» **Task statement**: Reproduce the records below, substituting "Display resolution" for "Image resolution" and leaving everything else unchanged.

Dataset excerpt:
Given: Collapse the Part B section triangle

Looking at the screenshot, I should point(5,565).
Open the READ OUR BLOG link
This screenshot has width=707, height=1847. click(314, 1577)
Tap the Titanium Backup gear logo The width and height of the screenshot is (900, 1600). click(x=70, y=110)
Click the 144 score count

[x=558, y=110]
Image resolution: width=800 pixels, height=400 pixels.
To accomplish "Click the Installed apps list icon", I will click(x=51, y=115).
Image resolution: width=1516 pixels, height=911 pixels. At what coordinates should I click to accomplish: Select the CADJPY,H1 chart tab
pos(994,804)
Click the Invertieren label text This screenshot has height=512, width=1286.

» **Final result**:
Given: Collapse the Part B section triangle

Looking at the screenshot, I should point(5,565).
Open the READ OUR BLOG link
This screenshot has width=707, height=1847. click(314, 1577)
Tap the Titanium Backup gear logo The width and height of the screenshot is (900, 1600). click(x=70, y=110)
Click the 144 score count

[x=558, y=110]
Display resolution: width=800 pixels, height=400 pixels.
To accomplish "Click the Installed apps list icon", I will click(x=51, y=115).
Display resolution: width=1516 pixels, height=911 pixels. At what coordinates should I click to accomplish: Select the CADJPY,H1 chart tab
pos(994,804)
Click the Invertieren label text This screenshot has height=512, width=1286.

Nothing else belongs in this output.